企業のあげるパフォーマンスの過半は、その企業が属する業界によって影響されると言われています。これはポーターのポジショニング理論の基盤ともなっている考え方で、投資にも取り入れています。

「企業が属する業界が魅力的で、尚且つその市場内で独自のポジションを取っている企業に投資する。」そうしたやり方でこれまで投資してきました。仮に業界成長が年率10%であるなら、企業は何もしなくても業界成長と同じ10%の成長の恩恵に預かることができるからです。

ですが、決して魅力的と言えない業界からも10倍株があふれ出てきます。というより、魅力的でなく、真っ先に投資対象から外す業界の方が10倍株が多いような気さえしてきます。この事象に対しては、ロジカルな説明ができます。成長産業には、その魅力さ故、数多くの企業が参入してきます。当然ながら競争は厳しくなり、超過収益は競争により蝕まれていくのです。
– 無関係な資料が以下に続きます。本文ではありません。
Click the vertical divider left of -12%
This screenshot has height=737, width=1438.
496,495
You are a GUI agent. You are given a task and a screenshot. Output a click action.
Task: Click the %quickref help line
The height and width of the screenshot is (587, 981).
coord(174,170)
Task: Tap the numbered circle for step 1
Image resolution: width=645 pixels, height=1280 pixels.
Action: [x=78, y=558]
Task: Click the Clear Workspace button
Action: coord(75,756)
他方で参入障壁の高い斜陽産業に目をやると、基本的に新規参入はそれほど多くありません。参入しても大きく儲からない以上、業界は既存事業者のみで占められ、その既存事業者も徐々に撤退していきます。そうして残るのは、ある種の寡占状態であり、残された美味しいパイを数社で分け合うことになるのです。いわゆる”刈り取り”という状態です。

飲食業は斜陽産業でありますが、数えきれない企業であふれかえっています。参入障壁も低く、お世辞にも刈り取りができる状態の業界とは言えないでしょう。飲食に限らず、そうした業界に属する企業が好業績を出している時、「違和感」を感じるはずです。その違和感こそが大切で、企業の強みを見つけるヒントになると思うのです。”普通に考えれば儲からないのに儲かっている”、そこには理由があるはずで、それを探す事が強みの発見になり、そして10倍株の発見につながるのかもしれません。そうした視点から、今号の四季報を読み進めたいと思います。


P.S. こうした思考にご興味のある方はポーターの「競争の戦略」をどうぞ。凄まじくマニアックですが、経営学ではスタンダードな一冊です。